Thema: Realauktion: Warum erfolgt der Zuschlag immer knapp unter Höchstgebot ?
bayern klassisch Am: 04.06.2018 15:28:05 Gelesen: 16177# 27@  
@ ligneN [#26]

Hallo ligneN,

vlt. habe ich das nicht vollständig erklärt mit der sog. "inneren Auktion" durch einen Kommissionär.

Der Kommissionär hat 5 Gebote für ein Los mit 500 Euro Ausruf vorliegen:

500, 600, 700, 800, 900 und 1.000.

Außer ihm bzw. seinen Kunden will das Los keiner kaufen.

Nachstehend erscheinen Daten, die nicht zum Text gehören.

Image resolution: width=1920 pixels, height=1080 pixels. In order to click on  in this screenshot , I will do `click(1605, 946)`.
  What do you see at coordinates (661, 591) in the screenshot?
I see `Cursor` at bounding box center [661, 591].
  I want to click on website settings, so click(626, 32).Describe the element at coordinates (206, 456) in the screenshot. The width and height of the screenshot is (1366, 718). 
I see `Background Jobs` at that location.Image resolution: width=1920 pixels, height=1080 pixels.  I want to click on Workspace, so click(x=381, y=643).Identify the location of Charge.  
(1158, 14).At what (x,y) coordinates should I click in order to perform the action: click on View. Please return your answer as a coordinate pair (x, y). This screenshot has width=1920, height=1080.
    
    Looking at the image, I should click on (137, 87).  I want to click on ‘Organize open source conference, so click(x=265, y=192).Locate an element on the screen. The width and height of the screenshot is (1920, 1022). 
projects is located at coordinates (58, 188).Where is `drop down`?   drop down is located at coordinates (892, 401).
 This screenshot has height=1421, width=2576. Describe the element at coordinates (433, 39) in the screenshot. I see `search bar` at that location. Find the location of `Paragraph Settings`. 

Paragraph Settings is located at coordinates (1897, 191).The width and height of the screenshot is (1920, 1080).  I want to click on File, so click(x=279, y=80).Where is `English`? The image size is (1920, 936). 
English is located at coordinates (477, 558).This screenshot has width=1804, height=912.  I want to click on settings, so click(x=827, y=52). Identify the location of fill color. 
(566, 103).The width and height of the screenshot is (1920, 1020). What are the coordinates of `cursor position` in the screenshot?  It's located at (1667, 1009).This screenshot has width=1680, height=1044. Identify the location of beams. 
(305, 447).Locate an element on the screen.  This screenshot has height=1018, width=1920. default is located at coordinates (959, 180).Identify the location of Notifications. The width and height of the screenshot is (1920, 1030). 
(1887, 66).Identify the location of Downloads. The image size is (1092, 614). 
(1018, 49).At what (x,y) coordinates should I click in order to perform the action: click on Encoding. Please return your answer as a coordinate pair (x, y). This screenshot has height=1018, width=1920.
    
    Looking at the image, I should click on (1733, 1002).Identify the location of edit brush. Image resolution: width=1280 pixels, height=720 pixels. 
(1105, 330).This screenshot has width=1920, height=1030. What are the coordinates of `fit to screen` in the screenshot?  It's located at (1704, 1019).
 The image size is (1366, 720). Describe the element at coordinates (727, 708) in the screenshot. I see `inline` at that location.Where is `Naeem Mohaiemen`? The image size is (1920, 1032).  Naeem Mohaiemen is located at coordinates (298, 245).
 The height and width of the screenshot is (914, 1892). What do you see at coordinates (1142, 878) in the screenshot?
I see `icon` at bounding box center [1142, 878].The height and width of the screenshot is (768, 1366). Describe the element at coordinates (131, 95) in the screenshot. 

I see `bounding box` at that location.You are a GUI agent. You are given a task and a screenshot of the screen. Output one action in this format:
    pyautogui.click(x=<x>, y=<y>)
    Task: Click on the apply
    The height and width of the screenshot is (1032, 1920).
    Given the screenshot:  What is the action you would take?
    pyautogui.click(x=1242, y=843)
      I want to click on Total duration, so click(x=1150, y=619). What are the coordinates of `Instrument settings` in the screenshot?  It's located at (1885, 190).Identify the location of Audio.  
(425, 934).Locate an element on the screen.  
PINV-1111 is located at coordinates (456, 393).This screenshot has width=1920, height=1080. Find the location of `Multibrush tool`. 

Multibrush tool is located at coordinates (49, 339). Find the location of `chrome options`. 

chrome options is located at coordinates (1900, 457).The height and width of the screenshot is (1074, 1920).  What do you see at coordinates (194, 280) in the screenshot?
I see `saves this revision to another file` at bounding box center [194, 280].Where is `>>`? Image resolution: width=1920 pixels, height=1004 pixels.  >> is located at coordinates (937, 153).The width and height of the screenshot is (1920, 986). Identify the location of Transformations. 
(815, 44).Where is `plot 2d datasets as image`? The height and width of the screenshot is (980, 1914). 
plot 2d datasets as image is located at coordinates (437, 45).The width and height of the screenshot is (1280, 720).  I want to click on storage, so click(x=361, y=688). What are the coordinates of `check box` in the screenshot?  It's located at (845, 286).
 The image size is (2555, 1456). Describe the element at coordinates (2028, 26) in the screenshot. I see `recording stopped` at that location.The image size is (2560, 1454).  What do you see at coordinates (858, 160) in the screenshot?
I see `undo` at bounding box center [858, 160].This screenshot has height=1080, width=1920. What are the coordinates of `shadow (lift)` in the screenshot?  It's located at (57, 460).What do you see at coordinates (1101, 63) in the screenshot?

Dann hebt er die Hand und bekommt für 500 Euro den Zuschlag.

Er kann jetzt hingehen und seinem 5. Kunden sagen: Das habe ich für dich für 950 Euro ersteigert und es wäre dann so, als wären alle 5 Kunden im Saal "live" dabei gewesen, wenn wir mal 50 Euro Steigerungsstufen unterstellen.

Er kann aber auch sagen, dass Kunden Nr. 5 das Los für exakt die 500 Euro bekommt, für die er es auch zugeschlagen bekommen hat. Die Kunden 1 bis 4 tröstet er intern mit dem Hinweis auf ihm vorliegende, wesentlich höhere Gebote und dass sie das Stück sowieso nicht bekommen hätten, auch für 900 Euro, die der 4. geboten hatte, hätte es nicht gereicht.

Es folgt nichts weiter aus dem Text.